### What to do
So long as no pictures are carried over, output the records below exactly.

(Collected data)
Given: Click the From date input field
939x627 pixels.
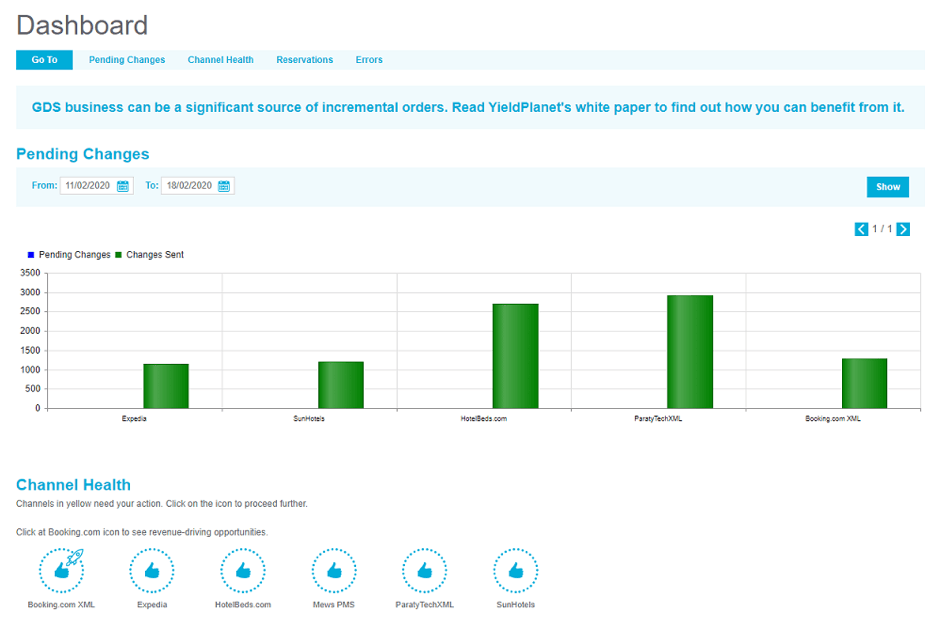Looking at the screenshot, I should [87, 186].
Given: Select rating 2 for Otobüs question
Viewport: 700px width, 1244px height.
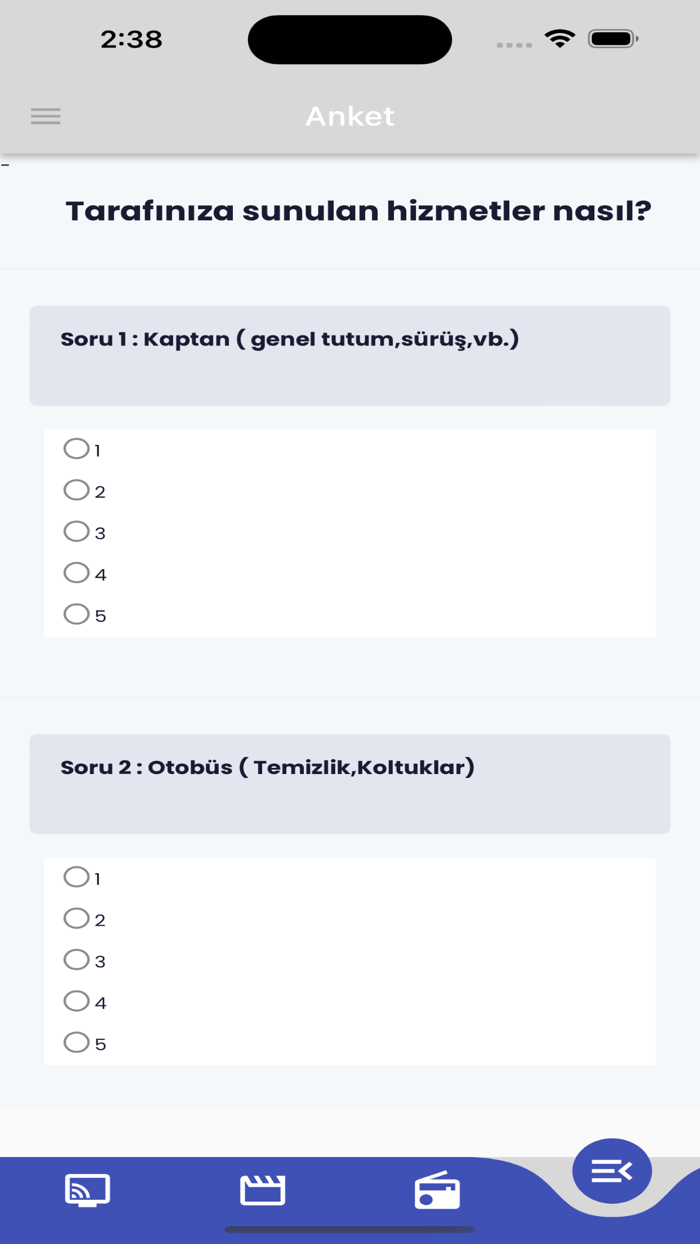Looking at the screenshot, I should [76, 918].
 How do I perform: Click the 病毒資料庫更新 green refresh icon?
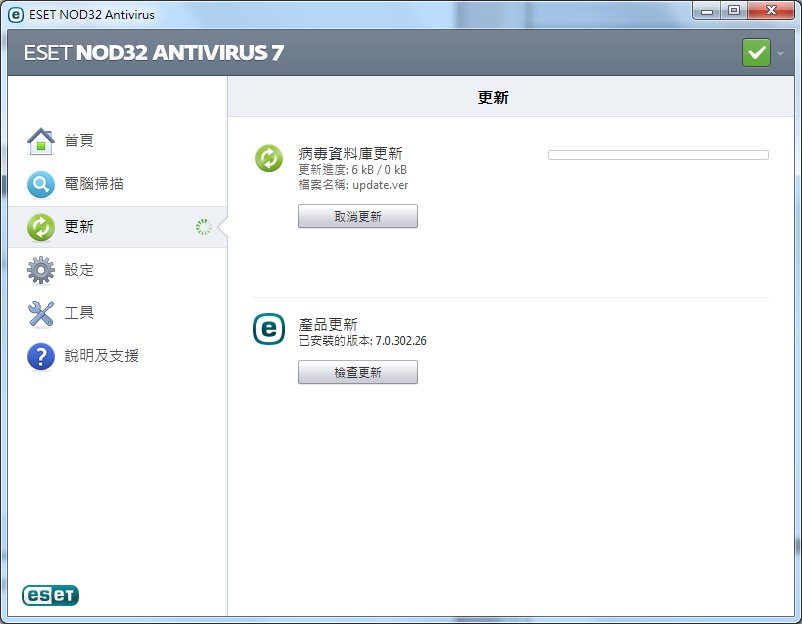[x=269, y=158]
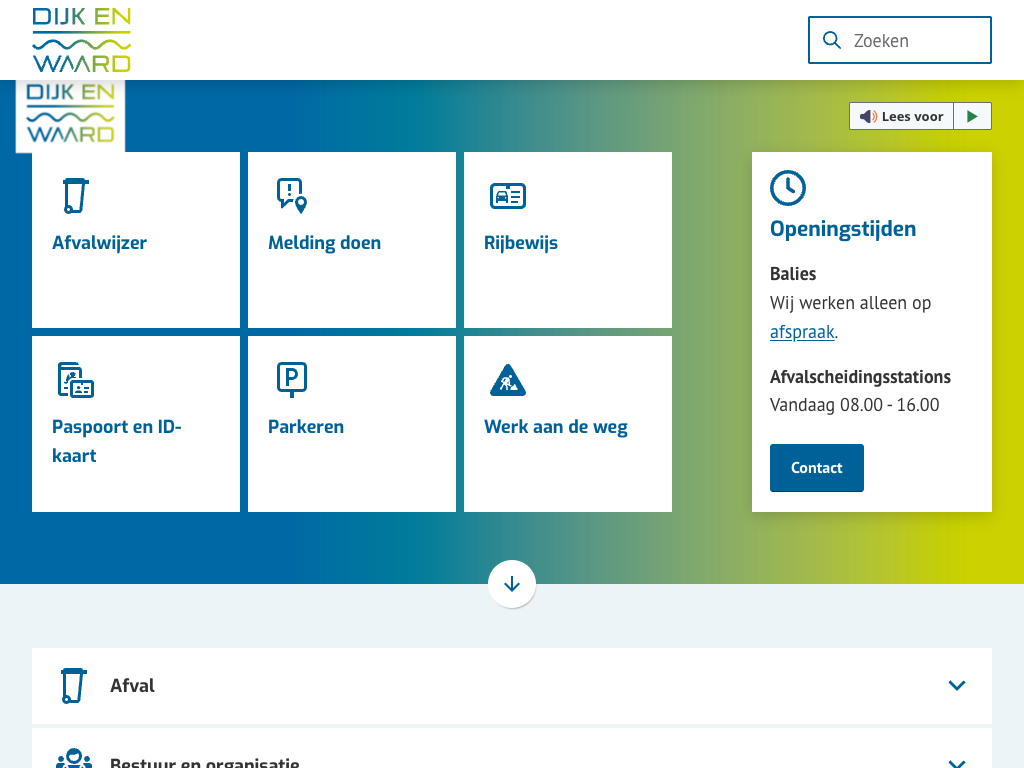Click the Werk aan de weg icon
The width and height of the screenshot is (1024, 768).
(507, 380)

### Response for this exercise
Given: Click the From date input field
939x627 pixels.
Looking at the screenshot, I should [87, 186].
Given: Select rating 2 for Otobüs question
Viewport: 700px width, 1244px height.
Looking at the screenshot, I should [76, 918].
 How do I perform: Click the 病毒資料庫更新 green refresh icon?
[x=269, y=158]
Click the Werk aan de weg icon
The width and height of the screenshot is (1024, 768).
(507, 380)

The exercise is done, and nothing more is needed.